Desde 1924, y según el código aprobado por el ayuntamiento barcelonés, el coche dedicado al transporte urbano debía incorporar un taxímetro y establecer sus tarifas según las características del vehículo y el servicio: si tomábamos un lujoso Hispano Suiza con chófer uniformado, nos tocaba la tarifa azul: 80 céntimos por kilómetro; si el coche era de nivel medio, tarifa amarilla de 60 céntimos y si el vehículo era vulgar, tarifa roja de 40 céntimos.

Al inaugurarse la Exposición proliferaron los conductores que se compraban un automóvil de segunda mano para dedicarlo al servicio de taxi. Tal intrusismo -que no libre competencia como sucede ahora con Uber- provocó una inflación de la oferta: cuatro mil vehículos para una ciudad que acababa de alcanzar el millón de habitantes y recién estrenaba el metro; el millar de la compañía David frente los tres mil autónomos recién llegados. La guerra entre los «davids» -que mantenían el sistema de tarifas instaurado por el consistorio- y los «fortunas» y «barcelonas» -que ofrecían la carrera a una peseta- fue cruenta: «Por lo que pueda pasar, para volver a casa tomaré el tranvía», concluía Polo en su reportaje.

Aunque el ayuntamiento de 1930 -faltaban pocos meses para la proclamación de la República-, había unificado la tarifa en 60 céntimos por kilómetro, el caos del taxímetro perduró hasta 1934. En plena recesión económica, con la inflación desbocada, la compañía David estableció una línea de bajo coste que bautizó como Goliath, en consonancia con los tiempos de estrecheces que se avecinaban y para neutralizar el «dumping» que suponía el intrusismo profesional.

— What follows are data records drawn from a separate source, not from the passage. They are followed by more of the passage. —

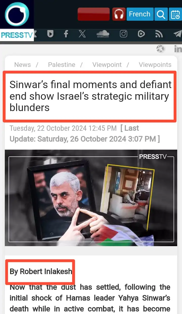Open the X (Twitter) icon
The image size is (182, 314).
(82, 34)
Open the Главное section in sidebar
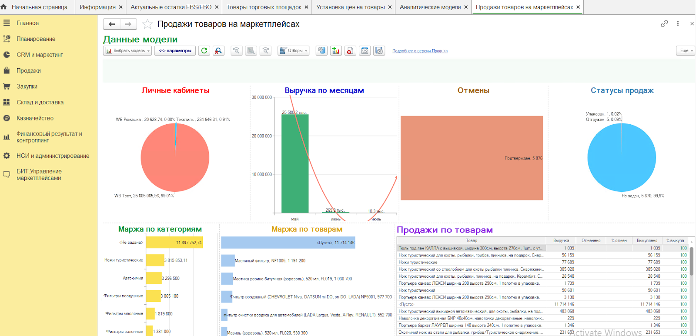 [27, 23]
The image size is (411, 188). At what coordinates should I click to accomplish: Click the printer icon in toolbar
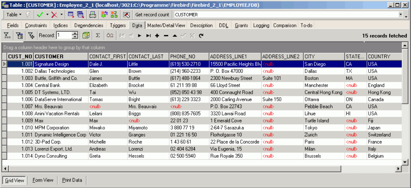pos(92,15)
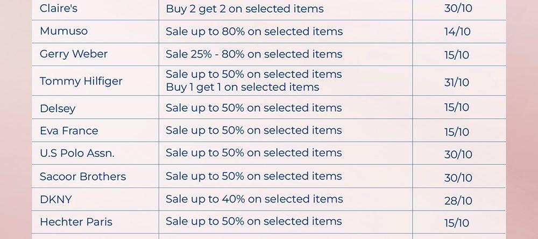
Task: Select the 31/10 date for Tommy Hilfiger
Action: click(x=457, y=83)
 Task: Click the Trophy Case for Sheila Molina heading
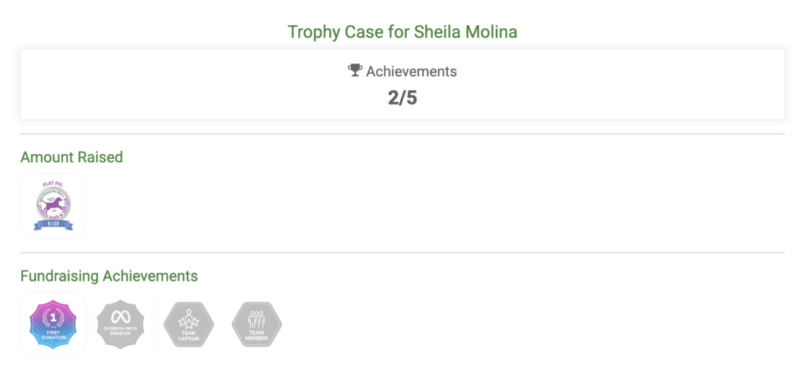(402, 31)
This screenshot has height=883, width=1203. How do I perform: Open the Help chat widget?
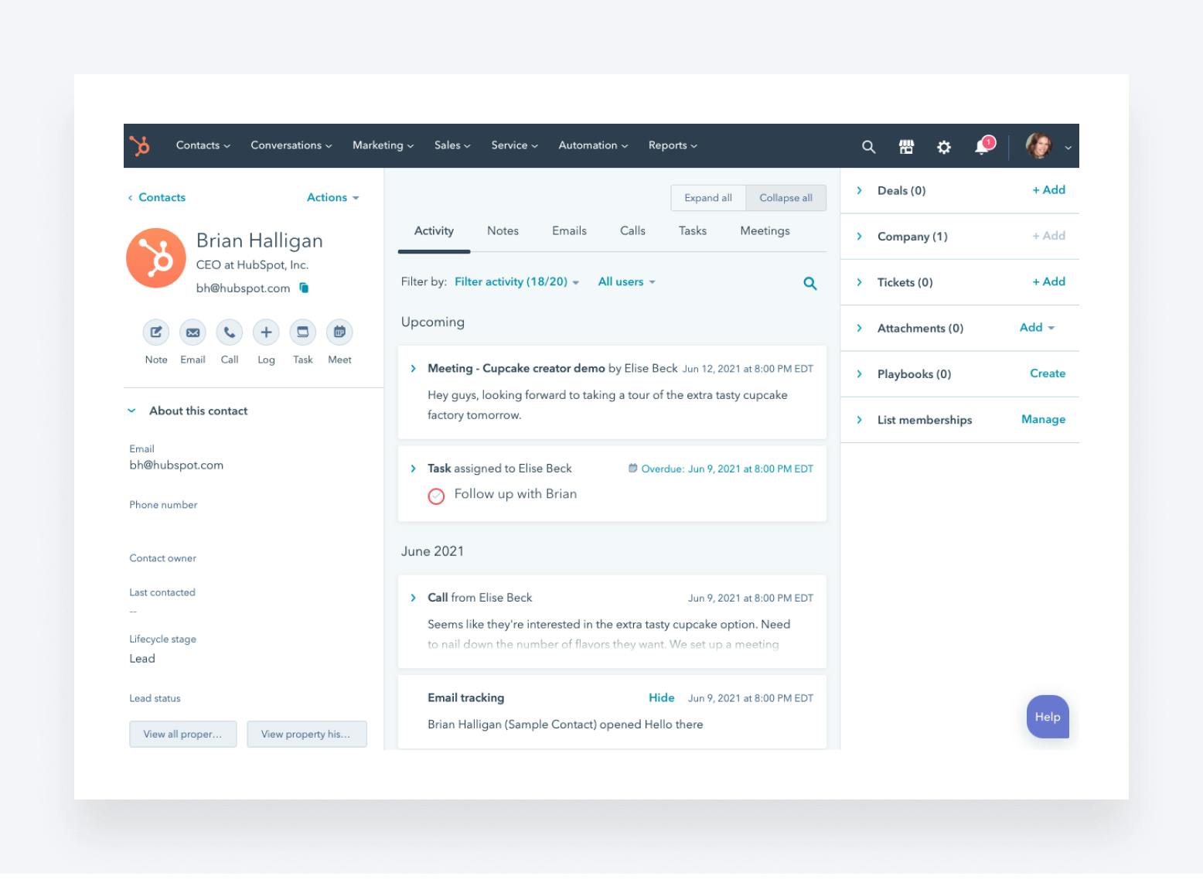pos(1048,717)
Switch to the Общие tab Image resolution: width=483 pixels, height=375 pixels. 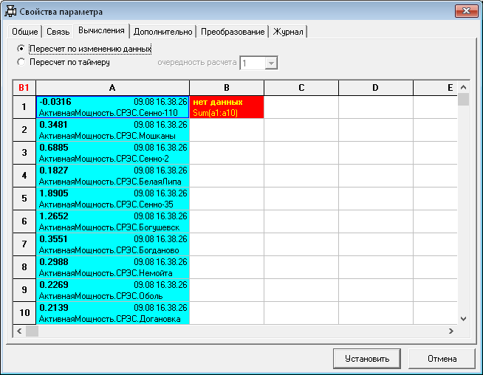point(24,32)
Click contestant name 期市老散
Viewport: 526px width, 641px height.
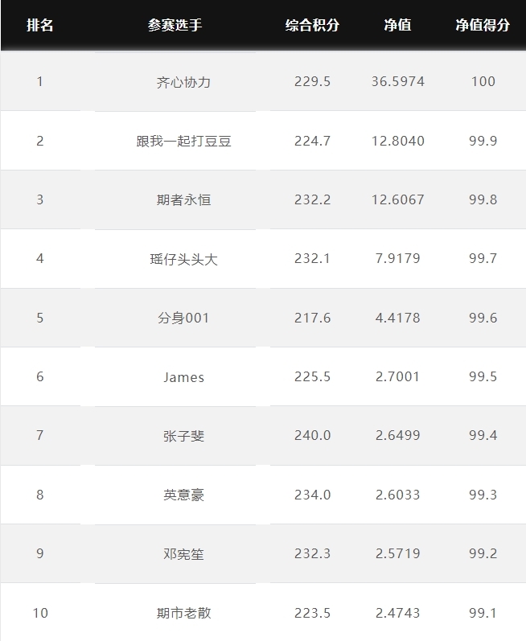183,613
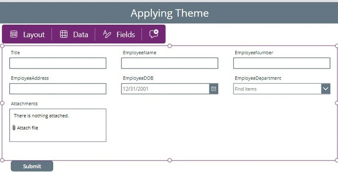This screenshot has width=338, height=172.
Task: Click the top center resize handle of form
Action: [x=170, y=46]
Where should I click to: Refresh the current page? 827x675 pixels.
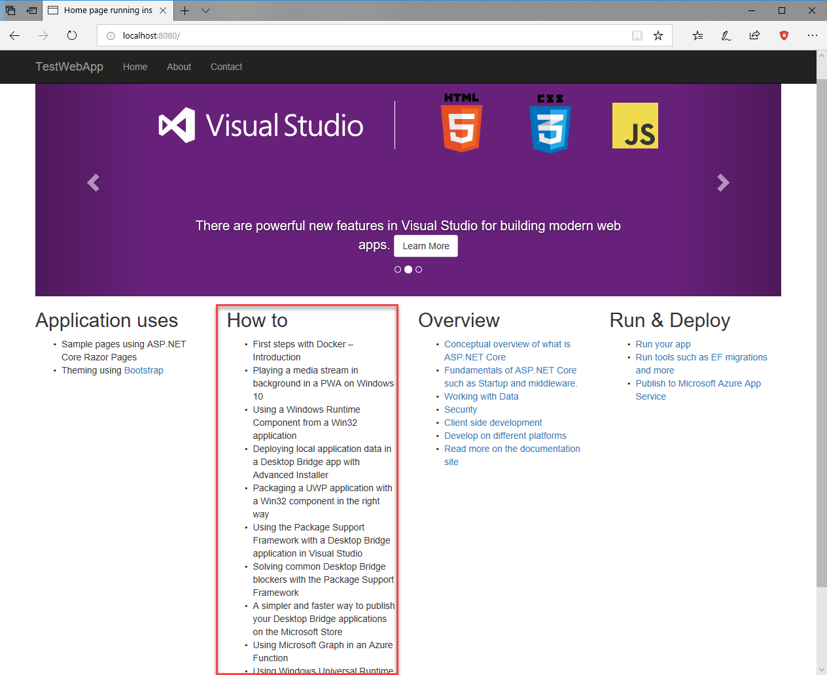(72, 36)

«Nihil novum sub sole», que diría el clásico. La Barcelona actual ha devenido en el paraíso de los intrusos. Utilizar el «bicing» es algo legal y bendecido por nuestro consistorio: pero las bicicletas siguen siendo «objetos circulantes no identificados», capaces de escabullirse -a diferencia de los coches y motos matriculados- de responsabilidad civil en caso de atropello. Los manteros ocupan día sí y día también la Rambla o la avenida María Cristina cuando los rebaños de turistas trashuman hacia las fuentes luminosas de Montjuïc; los intrusos que infestan las redes de noticias sin contrastar ajenos al más código deontológico y los tertulianos que opinan de todo, aunque no sepan nada sobre lo que opinan. Y, claro está, la falsaria «economía colaborativa» de Uber. Mensaje para navegantes neoliberales de manual: el intrusismo sin ley envenena la libre concurrencia.